The transfer function starts with an infinite value with phase \$-90 {}^{\circ}\$. Therefore it has a pole at the origin.
When the frequency is infinity it's phase is \$-270 {}^{\circ}\$. This implies that it has two other poles.
Thus the general form of the transfer function is $$tf=\frac{k}{s (s+p1) (s+p2)}$$
Substitute \$s=i\ w\$ and split it into its real and imaginary parts.
{re, im} = ComplexExpand[ReIm[tf /. s -> I w]]
$$\left\{-\frac{k
\text{p1}}{\left(\text{p1}^2+w^2\right)
\left(\text{p2}^2+w^2\right)}-\frac{k
\text{p2}}{\left(\text{p1}^2+w^2\right)
\left(\text{p2}^2+w^2\right)},\\\frac{k
w}{\left(\text{p1}^2+w^2\right)
\left(\text{p2}^2+w^2\right)}-\frac{k \text{p1}
\text{p2}}{w \left(\text{p1}^2+w^2\right)
\left(\text{p2}^2+w^2\right)}\right\}$$
Now we have three conditions. The real part at zero frequency is -0.25, and the real and imaginary parts at some frequency \$w\$ are -0.5 and 0.
eqs = {(re /. w -> 0) == -0.25, re == -0.5, im == 0}
$$\left\{-\frac{k}{\text{p1}^2
\text{p2}}-\frac{k}{\text{p1}
\text{p2}^2}=-0.25,\\-\frac{k
\text{p1}}{\left(\text{p1}^2+w^2\right)
\left(\text{p2}^2+w^2\right)}-\frac{k
\text{p2}}{\left(\text{p1}^2+w^2\right)
\left(\text{p2}^2+w^2\right)}=-0.5,\\\frac{k
w}{\left(\text{p1}^2+w^2\right)
\left(\text{p2}^2+w^2\right)}-\frac{k \text{p1}
\text{p2}}{w \left(\text{p1}^2+w^2\right)

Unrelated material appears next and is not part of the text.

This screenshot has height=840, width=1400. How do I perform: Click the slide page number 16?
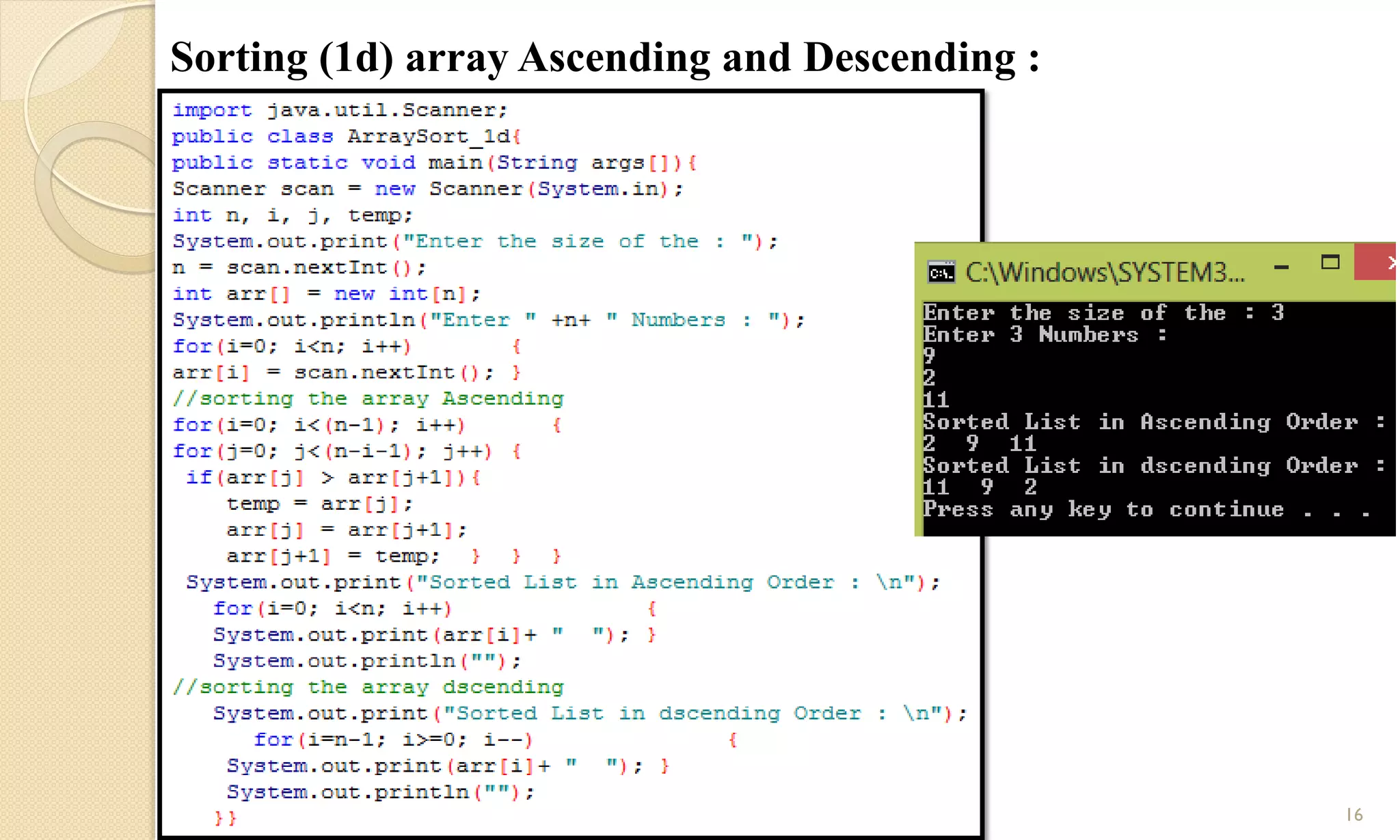(1354, 814)
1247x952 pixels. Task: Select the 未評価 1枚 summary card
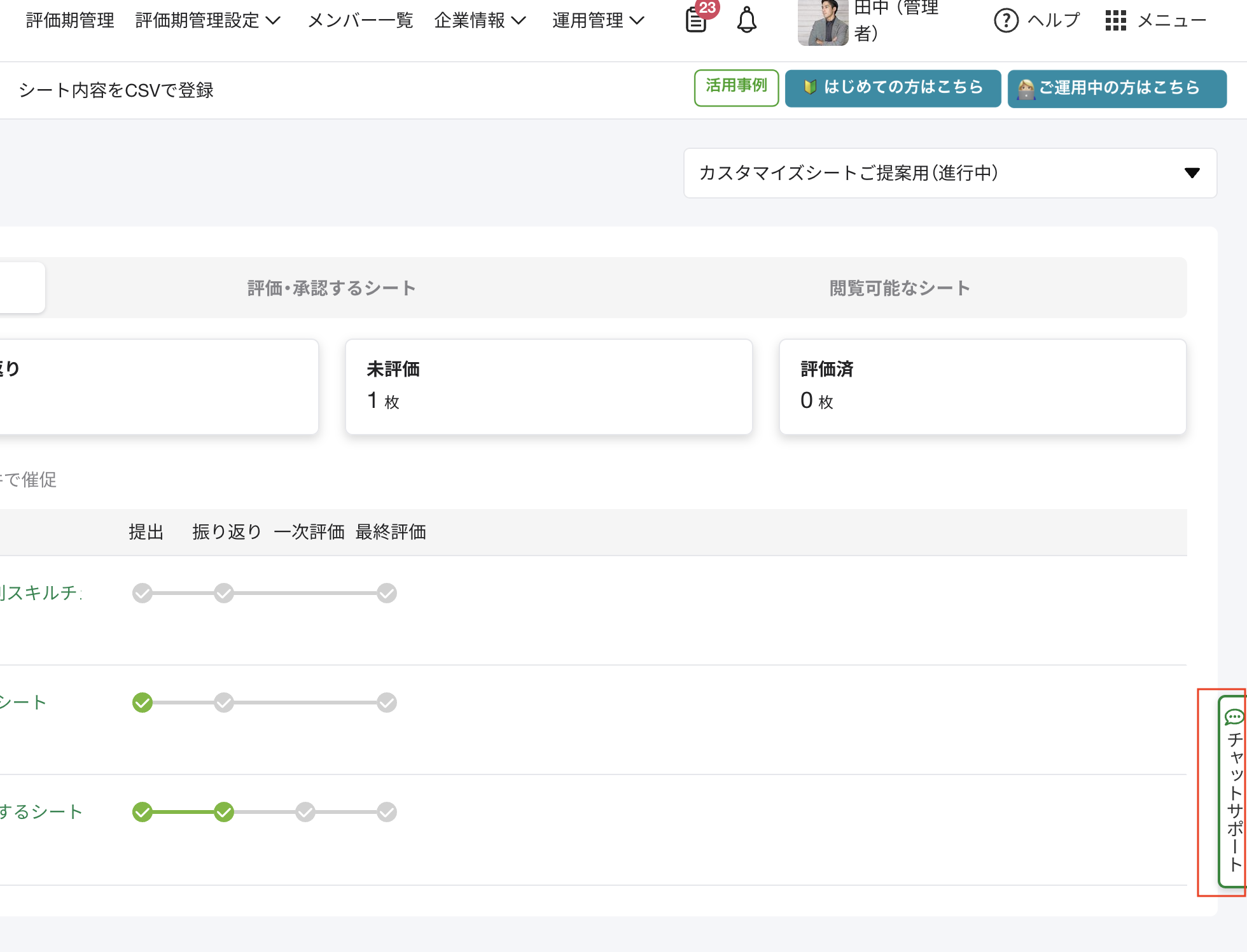548,386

\left(\text{p2}^2+w^2\right)}=0\right\}$$
These are 3 equations in 4 unknowns \$\{k, p1, p2, w\}\$. We cannot determine an unique transfer function unless we know the frequency at which the plot crosses the \$\{-0.5, 0\}\$ point.
If it crosses at \$w=1\$, the transfer function will be
Chop@ExpandDenominator[tf /. NSolve[Join[eqs /. w -> 1, {k > 0}], {k, p1, p2}][[1]]]
$$\frac{0.353553}{s^3+0.707107 s^2+1. s}$$
If it's \$w=2\$, the solution will be
Chop@ExpandDenominator[tf /. NSolve[Join[eqs /. w -> 2, {k > 0}], {k, p1, p2}][[1]]]
$$\frac{2.82843}{s^3+1.41421 s^2+4. s}$$
So there are infinite possibilities.